Solitamente ricorre un’obiezione: già governiamo assieme in regioni e comuni, sicché funzionerà anche al governo nazionale. A parte il fatto che non è vero, perché già ripetutamente non ha funzionato, forse sfugge alla destra che questa era la tesi sostenuta dai comunisti, nel secolo scorso: governiamo con i socialisti negli enti locali, perché non dovremmo farlo al governo nazionale? Perché sono cose diverse, difatti i voti non li ebbero mai.
A proposito di sinistra: encomiabile l’entusiasmo ripetitivo con cui annunciano di avere irreversibilmente rotto con il mondo pentastellato, ma l’affidabilità di tale stabilità fa a cazzotti con il fatto che ancora una decina di giorni addietro sostenevano l’opposto. Con altrettanto ripetitivo entusiasmo. Quel che era strategico ieri è divenuto inaccettabile oggi. Il che depone maluccio sulle capacità di visione strategica.
E c’è di più: il contenuto più convincente della sinistra è l’intenzione di opporsi alla destra, il che dimostra una povertà di contenuti che non è manco lontanamente verdeggiata dai riferimenti ambientali, una povertà spiazzata da una destra che fa decidere agli altri quale sarà la liea politica e il capo. Così si viaggia verso le urne senza né capo né coda.
Il migliore riassunto lo si legge in forze politiche che hanno governato assieme e assieme hanno scelto (giustamente) di proteggere la sicurezza energetica dell’Italia con nuovi interlocutori e approvvigionamenti, compreso il gas liquido, salvo poi, a Piombino, fare a gara a chi capeggia la protesta contro il rigassificatore. Senza che i vertici nazionali intervengano a correggere le rappresentanze locali. Partiti senza linea univoca, senza capo e con code che si dimenano come quelle perse dalle lucertole.
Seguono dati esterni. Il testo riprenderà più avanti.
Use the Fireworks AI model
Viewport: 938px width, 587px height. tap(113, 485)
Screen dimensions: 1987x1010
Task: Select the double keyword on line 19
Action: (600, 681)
Brutto debutto di campagna elettorale. Elenchi di buone cose senza cenno alcuno a strumenti e tempi. Sgravi e aumenti promessi senza cenno alcuno alle coperture. Ecologismo non smaltibile. Il tutto sperando che a renderlo un friccico attraente provvedano le contrapposizioni personali, solo che, viste le persone, l’effetto è opposto.
Intanto alla maturità passa il 99.9% e nessuno pensa di dovere dire o fare qualcosa. Stipendifico ed esamificio. La scuola che sembra piacere.